Shaw Festival review: Brigadoon revival feels slight, dated and inconsequential

Even with Brian Hill's updated book, this nostalgic musical about a lost Scottish village evokes head-scratching, not magic


BRIGADOON by Alan Jay Lerner and Frederick Loewe, book revised by Brian Hill (Shaw Festival). At the Festival Theatre, Niagara-on-the-Lake. Runs to October 13. $33.90-$152.55. shawfest.com. See listing. Rating: NN


Many Golden Age musicals have received revised productions lately to challenge or appeal to contemporary audiences. Recent Broadway versions of My Fair Lady and Oklahoma! were definitely not what the original audiences saw back in the 40s and 50s. 

Brigadoon, which doesn’t belong in the same illustrious company as those shows – although it was written by MFL’s Alan Jay Lerner and Frederick Loewe – is a tougher sell. And though writer Brian Hill has revised Lerner’s book for this Shaw Festival production, it still feels slight, dated and inconsequential. 

Hill has set the show after the Second World War, when disillusioned, traumatized American war veterans Tommy (George Krissa) and Jeff (Mike Nadajewski) are on a hunting trip in the Scottish highlands before Tommy reluctantly gets married back in Manhattan. By chance they stumble upon the eponymous Brigadoon, a rustic, quaint village populated by people in tartan kilts and corseted dresses. Is this some cultural festival? Nope. It turns out this utopian town comes to life for one day every 100 years. And that happens to be today. 

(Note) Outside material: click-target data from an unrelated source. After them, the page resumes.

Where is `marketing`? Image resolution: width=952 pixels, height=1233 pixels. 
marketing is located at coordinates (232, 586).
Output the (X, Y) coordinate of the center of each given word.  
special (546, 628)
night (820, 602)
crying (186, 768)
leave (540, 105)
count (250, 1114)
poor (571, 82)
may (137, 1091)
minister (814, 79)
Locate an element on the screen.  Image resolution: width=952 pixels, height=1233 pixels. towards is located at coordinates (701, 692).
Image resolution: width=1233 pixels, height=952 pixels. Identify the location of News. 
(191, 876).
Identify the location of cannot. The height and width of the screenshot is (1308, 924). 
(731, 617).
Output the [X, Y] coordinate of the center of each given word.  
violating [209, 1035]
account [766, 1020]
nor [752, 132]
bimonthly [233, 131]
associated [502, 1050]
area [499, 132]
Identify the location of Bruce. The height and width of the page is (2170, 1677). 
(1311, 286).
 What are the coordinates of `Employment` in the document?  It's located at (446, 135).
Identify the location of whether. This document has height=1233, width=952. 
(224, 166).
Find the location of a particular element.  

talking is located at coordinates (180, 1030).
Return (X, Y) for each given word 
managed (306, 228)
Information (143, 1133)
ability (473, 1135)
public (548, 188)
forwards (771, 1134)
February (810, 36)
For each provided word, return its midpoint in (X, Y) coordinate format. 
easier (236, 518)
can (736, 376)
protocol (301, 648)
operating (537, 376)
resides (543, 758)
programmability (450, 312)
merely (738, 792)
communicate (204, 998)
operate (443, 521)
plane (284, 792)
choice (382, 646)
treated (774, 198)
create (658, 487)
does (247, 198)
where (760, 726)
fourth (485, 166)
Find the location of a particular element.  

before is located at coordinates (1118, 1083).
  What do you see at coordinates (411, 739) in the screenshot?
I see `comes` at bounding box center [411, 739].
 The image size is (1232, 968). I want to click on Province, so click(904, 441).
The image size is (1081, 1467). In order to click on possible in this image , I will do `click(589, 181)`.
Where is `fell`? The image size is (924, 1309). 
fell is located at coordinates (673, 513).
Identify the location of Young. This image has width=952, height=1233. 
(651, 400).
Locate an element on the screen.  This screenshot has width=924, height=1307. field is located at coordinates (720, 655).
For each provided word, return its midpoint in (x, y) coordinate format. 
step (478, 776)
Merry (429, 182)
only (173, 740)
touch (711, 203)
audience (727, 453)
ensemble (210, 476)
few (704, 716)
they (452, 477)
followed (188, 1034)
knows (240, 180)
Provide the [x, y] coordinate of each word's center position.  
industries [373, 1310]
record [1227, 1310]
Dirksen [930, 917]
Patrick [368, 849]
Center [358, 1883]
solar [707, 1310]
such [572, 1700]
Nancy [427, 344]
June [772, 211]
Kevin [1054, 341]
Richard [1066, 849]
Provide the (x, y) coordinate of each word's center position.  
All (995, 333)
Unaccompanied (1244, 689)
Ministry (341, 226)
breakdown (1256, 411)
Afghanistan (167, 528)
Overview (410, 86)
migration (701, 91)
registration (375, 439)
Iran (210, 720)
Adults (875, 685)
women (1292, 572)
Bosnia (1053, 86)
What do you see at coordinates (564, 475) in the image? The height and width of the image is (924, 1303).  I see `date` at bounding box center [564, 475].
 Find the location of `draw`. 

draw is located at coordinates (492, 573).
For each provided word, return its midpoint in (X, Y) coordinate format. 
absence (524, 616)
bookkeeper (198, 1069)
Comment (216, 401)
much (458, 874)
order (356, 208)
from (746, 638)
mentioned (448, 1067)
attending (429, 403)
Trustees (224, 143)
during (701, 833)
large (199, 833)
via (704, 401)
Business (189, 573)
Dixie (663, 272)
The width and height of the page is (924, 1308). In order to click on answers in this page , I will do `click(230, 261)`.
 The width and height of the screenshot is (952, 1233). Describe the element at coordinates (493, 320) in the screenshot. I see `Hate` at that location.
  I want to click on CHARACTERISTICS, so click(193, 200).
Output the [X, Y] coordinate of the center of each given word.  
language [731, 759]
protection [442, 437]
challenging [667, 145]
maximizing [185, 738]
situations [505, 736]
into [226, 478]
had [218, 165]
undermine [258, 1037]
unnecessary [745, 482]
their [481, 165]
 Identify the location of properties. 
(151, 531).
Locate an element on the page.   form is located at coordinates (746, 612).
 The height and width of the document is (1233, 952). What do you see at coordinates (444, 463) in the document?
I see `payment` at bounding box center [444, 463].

Of course, Tommy quickly falls in love with Fiona (Alexis Gordon), whose sister Jean (Madelyn Kriese) is getting married to Charlie (Matt Nethersole), much to the chagrin of her jealous ex Harry (Travis Seetoo). There’s an eye-roll-worthy subplot about Jeff finding, if not love, then at least lust, with Meg (Kristi Frank), who’s just a girl who – to borrow from Oklahoma! – canna say no.

Perhaps director Glynis Leyshon and musical director Paul Sportelli felt the theme of people escaping societal horrors for some fantasy world would resonate in the Trump and Ford era. 

But the Brigadoonians’ world creates more head-scratching than envy. Why did Jean turn down Harry? What attracts Tommy to Fiona, and vice versa? And oh yeah, why are all the townspeople’s accents so wavering?

We don’t look to musicals for realism. But Hill hasn’t solved some easily fixable questions. Wouldn’t the Brigadoonians be curious about what these people-from-the-future are wearing and saying? And after a dramatic plot turn in the second act, Tommy guiltily believes his presence has adversely affected the town. Why? 

All of this would be forgivable if the musical were filled with memorable songs. But Loewe’s quaint score verges on kitsch, with the show’s big number – the standard Almost Like Being In Love – feeling out of place for this centuries-old setting. Agnes DeMille’s choreography, including a mournful solo by a character we barely know, feels antiquated. 

Without knowing why Tommy and Fiona are in love, it’s hard to care for their characters. Krissa has a pure, sweet voice that makes his 11 o’clock number There But For You Go I a highlight. Gordon is her usual spirited self, but her top notes are often shrill and incomprehensible. 

The most grounded performance comes from Nadajewski, whose wisecracking skeptic often says what we’re all thinking. 

It’s telling that the most spontaneous applause comes when vivid, lifelike images of a deer in a forest are projected onto Pam Johnson’s set. (Projections are designed by Corwin Ferguson.) 

It’s too bad the rest of the nostalgia-drenched show doesn’t evoke the same sort of magic.